--- START OF PAGE TEXT ---

Review Date: 10/11/08




Perfect Timing!
The Green Collar Economy, How One Solution Can Fix Our Two Biggest Problems, by Van Jones, could not be more timely. As our economy (and perhaps the world economy) enters a period called stagflation--meaning, a stagnant economy coupled with inflation--Jones offers a sound solution.
Van Jones gets right to the point in the first sentence of the introduction: "The pain at the gas pump is just the beginning...This weakness can and will send the entire country into a particular kind of a tailspin." Jones writes that oil can't keep up with the demand and that it is running out. This is a fact--we cannot keep on living as we have, sucking up finite resources as if there is no end.
"Clean coal", (an oxymoron, he explains, and part of a clever marketing campaign,) nuclear power plants, and off shore drilling are not the answer to our problems. We need to invest in sustainable resources--like the sun and moon--for the future of the planet and people.
Using corn for fuel was also a huge mistake. I love what he wrote: "Government-mandated and subsidized ethenal from corn will go down in history as the 'Iraq war' of environmental solution."

--- END OF PAGE TEXT ---

## REQUEST A
Answer these three questions from the book review:
(i) How does the review define stagflation?
(ii) What two things does Jones say "clean coal" is?
(iii) What does Jones say government-mandated and subsidized corn fuel will go down in history as?
## REQUEST B
Rewrite the paragraph of the book review that begins "'Clean coal'" as a short bulleted list that keeps its main points.

--- START OF EXTRACTED INFORMATION ---

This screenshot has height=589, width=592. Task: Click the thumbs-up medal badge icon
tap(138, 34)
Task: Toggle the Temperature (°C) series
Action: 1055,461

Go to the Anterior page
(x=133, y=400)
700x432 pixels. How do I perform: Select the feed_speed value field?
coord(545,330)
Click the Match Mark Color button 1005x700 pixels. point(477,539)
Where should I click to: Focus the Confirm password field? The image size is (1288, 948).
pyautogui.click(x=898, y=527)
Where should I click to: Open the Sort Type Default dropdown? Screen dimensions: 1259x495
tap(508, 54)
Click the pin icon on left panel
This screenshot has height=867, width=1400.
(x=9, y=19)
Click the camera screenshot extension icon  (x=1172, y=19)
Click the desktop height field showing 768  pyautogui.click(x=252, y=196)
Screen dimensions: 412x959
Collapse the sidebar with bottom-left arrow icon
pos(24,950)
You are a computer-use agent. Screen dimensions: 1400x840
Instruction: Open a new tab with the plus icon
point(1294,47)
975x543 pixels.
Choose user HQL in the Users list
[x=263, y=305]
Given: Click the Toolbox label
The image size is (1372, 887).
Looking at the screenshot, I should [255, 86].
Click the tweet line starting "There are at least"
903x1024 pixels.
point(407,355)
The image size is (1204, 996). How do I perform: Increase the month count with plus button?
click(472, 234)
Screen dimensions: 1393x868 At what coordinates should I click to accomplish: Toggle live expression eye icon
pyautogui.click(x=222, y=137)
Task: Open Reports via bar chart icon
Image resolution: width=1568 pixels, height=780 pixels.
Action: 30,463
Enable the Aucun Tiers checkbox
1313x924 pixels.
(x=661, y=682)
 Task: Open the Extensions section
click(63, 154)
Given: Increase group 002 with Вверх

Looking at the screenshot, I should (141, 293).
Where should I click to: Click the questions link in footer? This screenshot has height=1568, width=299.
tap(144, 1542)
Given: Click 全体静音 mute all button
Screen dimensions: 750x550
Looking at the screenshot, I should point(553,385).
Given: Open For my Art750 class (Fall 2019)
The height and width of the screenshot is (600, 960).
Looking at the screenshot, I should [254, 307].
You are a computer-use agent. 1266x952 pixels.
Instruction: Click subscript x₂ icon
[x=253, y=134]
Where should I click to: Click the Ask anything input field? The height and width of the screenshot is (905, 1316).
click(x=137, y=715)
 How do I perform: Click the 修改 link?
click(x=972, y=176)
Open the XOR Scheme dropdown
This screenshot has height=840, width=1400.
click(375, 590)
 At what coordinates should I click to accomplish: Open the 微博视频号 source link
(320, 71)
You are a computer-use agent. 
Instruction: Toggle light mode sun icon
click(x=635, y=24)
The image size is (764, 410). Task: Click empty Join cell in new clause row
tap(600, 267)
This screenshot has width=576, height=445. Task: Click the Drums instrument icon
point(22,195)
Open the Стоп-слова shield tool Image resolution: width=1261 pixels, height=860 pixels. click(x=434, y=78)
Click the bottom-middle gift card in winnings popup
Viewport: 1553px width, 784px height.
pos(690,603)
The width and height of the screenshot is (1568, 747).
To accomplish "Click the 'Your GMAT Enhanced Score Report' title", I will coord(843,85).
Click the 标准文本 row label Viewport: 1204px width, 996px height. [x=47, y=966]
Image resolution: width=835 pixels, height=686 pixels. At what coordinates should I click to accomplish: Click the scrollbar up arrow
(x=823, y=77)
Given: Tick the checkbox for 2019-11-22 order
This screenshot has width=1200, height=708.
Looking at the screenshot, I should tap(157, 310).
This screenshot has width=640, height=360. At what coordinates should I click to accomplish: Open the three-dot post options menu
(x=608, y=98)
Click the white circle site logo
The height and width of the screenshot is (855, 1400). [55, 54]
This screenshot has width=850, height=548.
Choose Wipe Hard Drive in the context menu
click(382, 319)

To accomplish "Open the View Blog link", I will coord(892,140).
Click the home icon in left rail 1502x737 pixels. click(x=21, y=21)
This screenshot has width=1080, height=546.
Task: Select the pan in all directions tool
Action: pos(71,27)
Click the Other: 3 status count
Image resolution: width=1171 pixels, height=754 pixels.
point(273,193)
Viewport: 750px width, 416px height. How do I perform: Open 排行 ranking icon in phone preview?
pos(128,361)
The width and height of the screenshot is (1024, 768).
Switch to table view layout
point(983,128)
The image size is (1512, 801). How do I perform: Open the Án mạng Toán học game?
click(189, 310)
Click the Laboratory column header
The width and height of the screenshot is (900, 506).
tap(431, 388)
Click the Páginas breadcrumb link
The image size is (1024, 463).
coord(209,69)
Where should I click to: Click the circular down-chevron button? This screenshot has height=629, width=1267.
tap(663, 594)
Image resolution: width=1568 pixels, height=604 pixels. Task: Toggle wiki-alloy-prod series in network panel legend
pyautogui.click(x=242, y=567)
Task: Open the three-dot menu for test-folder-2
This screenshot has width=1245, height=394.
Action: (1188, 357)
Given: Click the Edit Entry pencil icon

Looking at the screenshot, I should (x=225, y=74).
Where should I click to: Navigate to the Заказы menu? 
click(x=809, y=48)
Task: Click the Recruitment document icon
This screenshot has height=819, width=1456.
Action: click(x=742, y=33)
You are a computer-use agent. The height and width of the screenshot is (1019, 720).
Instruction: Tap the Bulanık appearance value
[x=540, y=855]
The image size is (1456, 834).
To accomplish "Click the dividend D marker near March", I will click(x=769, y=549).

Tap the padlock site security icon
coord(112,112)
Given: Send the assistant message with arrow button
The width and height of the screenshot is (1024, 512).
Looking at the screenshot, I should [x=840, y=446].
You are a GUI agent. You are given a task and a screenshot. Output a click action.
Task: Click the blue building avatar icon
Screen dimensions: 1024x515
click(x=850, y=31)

--- END OF EXTRACTED INFORMATION ---

## COMPLETE ANSWER A
(i) A stagnant economy coupled with inflation.
(ii) An oxymoron and part of a clever marketing campaign.
(iii) The "Iraq war" of environmental solution.

## COMPLETE ANSWER B
- Not the answer to our problems: "clean coal" (an oxymoron and part of a clever marketing campaign), nuclear power plants, and offshore drilling.
- What we need instead: investment in sustainable resources, like the sun and moon, for the future of the planet and people.